Helden der Wahrscheinlichkeit: Dänischer Thriller über einen Unfall, der wohl keiner war und einer Gruppe, die Rache nehmen wollen. Der neue Film von Anders Thomas Jensen. Sieht ganz interessant aus.

Die Schachnovelle: Verfilmung des Klassikers von Stefan Zweig mit Oliver Masucci. Sieht spannend aus.
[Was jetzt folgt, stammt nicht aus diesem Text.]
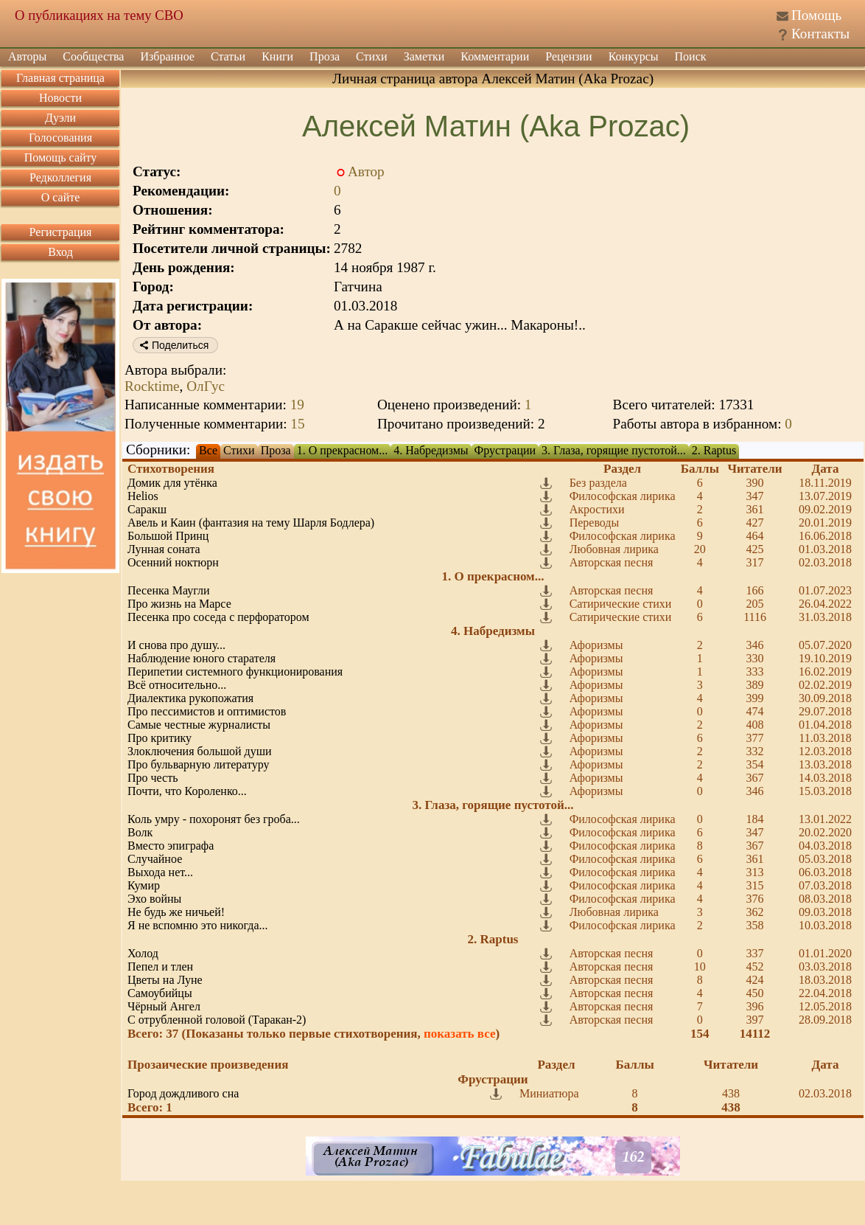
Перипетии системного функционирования (235, 671)
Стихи (372, 56)
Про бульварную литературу (198, 764)
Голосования (60, 137)
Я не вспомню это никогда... (197, 925)
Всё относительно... (176, 685)
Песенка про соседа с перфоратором (218, 617)
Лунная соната (163, 549)
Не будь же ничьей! (176, 912)
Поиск (691, 56)
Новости (60, 97)
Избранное (167, 56)
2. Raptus (714, 450)
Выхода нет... (160, 872)
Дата (825, 469)
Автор (366, 171)
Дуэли (60, 117)
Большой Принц (168, 536)
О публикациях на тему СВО (99, 15)
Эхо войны (154, 898)
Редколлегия (60, 177)
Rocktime (152, 386)
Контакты (820, 33)
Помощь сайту (60, 157)
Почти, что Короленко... (187, 791)
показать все (460, 1034)
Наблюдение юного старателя (201, 658)
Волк (140, 832)
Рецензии (568, 56)
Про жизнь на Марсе (179, 603)
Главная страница (60, 78)
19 (297, 404)
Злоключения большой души (199, 751)
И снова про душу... (176, 645)
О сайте (60, 197)
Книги (277, 56)
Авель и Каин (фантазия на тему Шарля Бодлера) (250, 522)
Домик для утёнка (172, 482)
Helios (142, 496)
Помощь (816, 15)
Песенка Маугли (168, 590)
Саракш (147, 509)
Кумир (143, 885)
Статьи (228, 56)
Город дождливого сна (183, 1093)
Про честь (152, 777)
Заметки (424, 56)
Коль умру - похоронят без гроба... (213, 819)
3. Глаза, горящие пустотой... (614, 450)
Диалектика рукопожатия (190, 698)
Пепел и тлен (160, 966)
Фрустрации (505, 450)
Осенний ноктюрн (173, 562)
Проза (324, 56)
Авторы (27, 56)
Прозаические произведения (207, 1065)
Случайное (154, 859)
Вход (60, 252)
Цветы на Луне (165, 980)
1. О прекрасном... (342, 450)
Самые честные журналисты (198, 724)
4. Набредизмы (430, 450)
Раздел (622, 469)
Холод (142, 953)
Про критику (159, 738)
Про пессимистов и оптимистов (206, 711)
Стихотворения (170, 469)
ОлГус (205, 386)
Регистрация (60, 232)
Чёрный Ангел (163, 1006)
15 (297, 423)
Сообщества (93, 56)
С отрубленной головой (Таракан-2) (216, 1019)
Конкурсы (634, 56)
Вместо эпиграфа (170, 845)
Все (208, 450)
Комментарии (494, 56)
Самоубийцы (159, 993)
James Bond 007: Keine Zeit zum sterben: Das neuste Abenteuer von Doppelnullagenten darf nach vielen Verschiebungen endlich auf die Kinoleinwand. Kinokarten sind schon gekauft.

Serien – ein etwas ausführlicherer Rückblick

Traumhaus Makeover – Staffel 1-2 (Eine sehr herzliche Renovierungssendung mit tollen Impulsen)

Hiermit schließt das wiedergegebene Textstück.